__Exercise__. I need an exact copy of the lines from the one containing "Image resolution: width=968" through the end of the records, without any pictures.

__Exercise data__.
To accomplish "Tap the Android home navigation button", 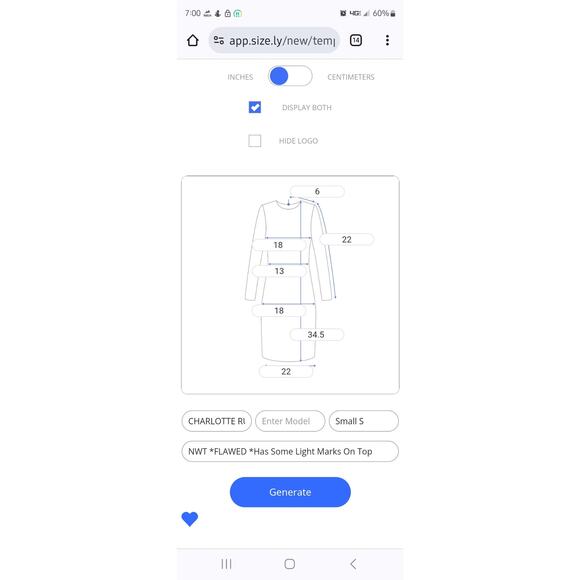I will (290, 564).
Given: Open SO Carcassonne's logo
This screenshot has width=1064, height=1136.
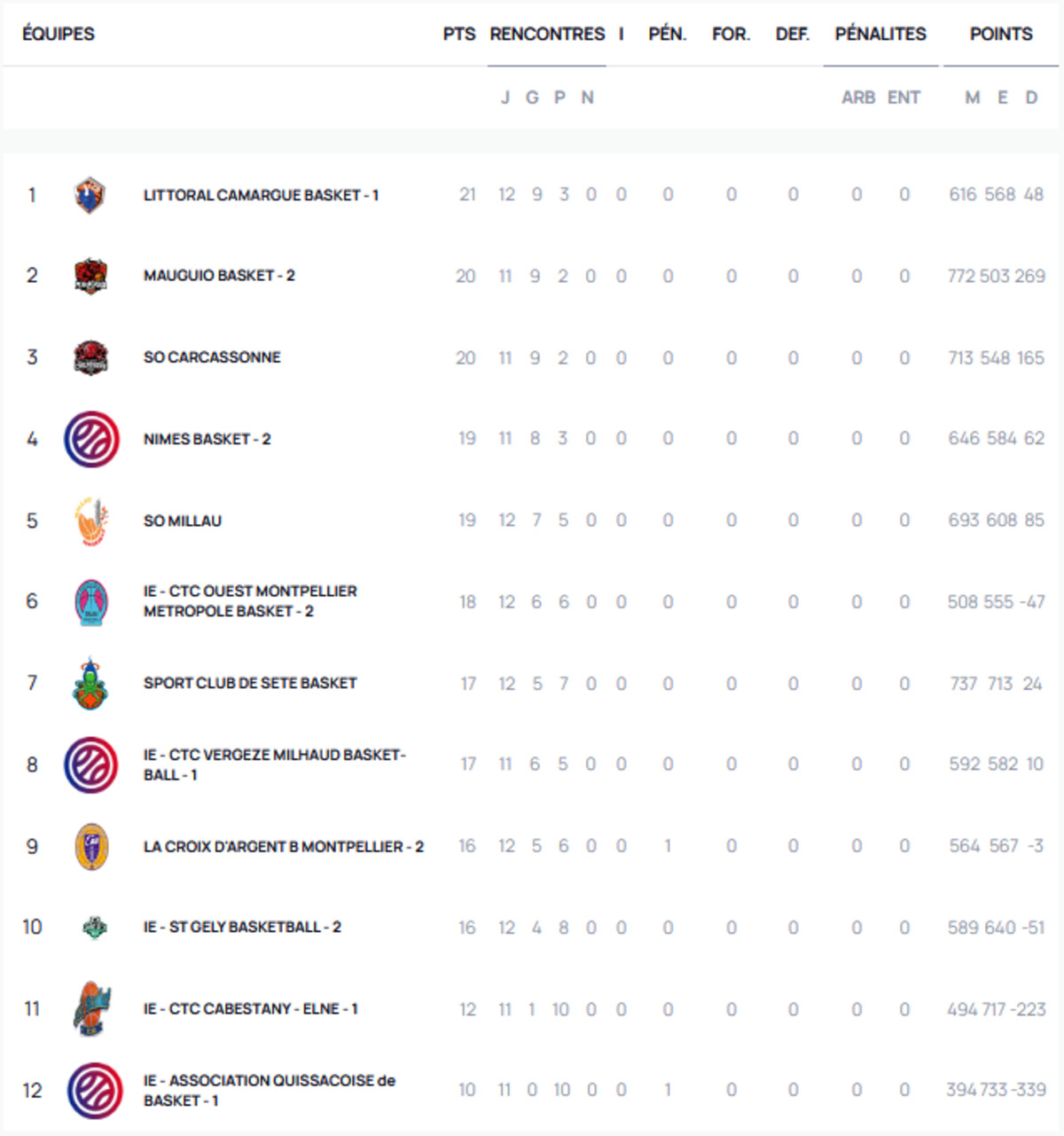Looking at the screenshot, I should [x=90, y=357].
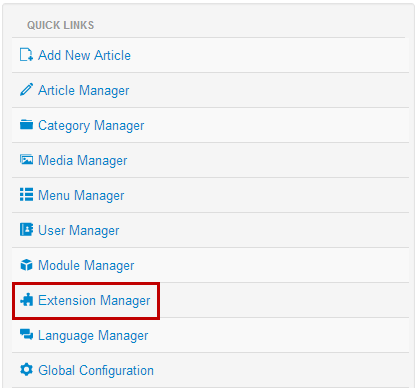Open the Article Manager link

point(84,91)
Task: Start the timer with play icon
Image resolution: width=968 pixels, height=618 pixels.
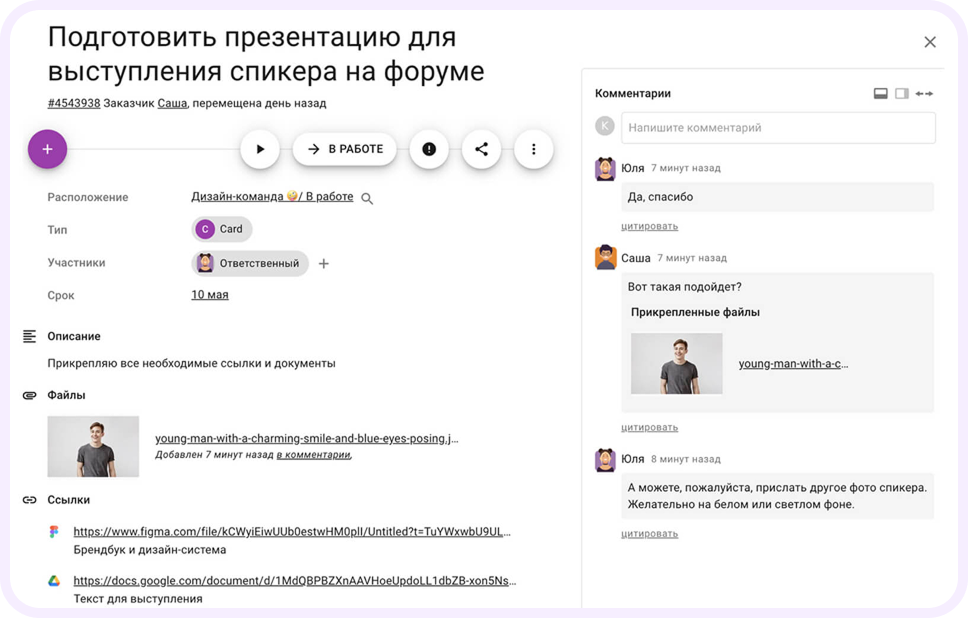Action: 260,149
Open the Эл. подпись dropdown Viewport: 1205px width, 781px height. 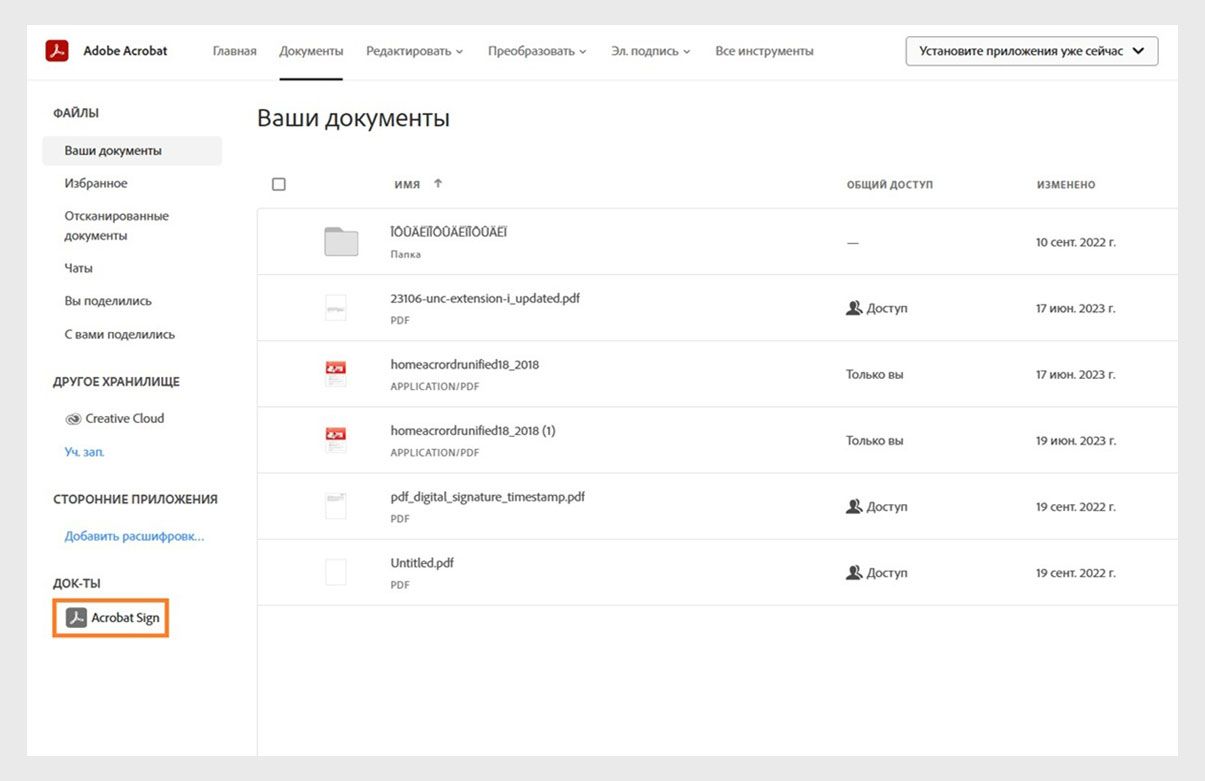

__Solution below__.
Image resolution: width=968 pixels, height=618 pixels.
Action: 260,149
Open the Эл. подпись dropdown Viewport: 1205px width, 781px height. 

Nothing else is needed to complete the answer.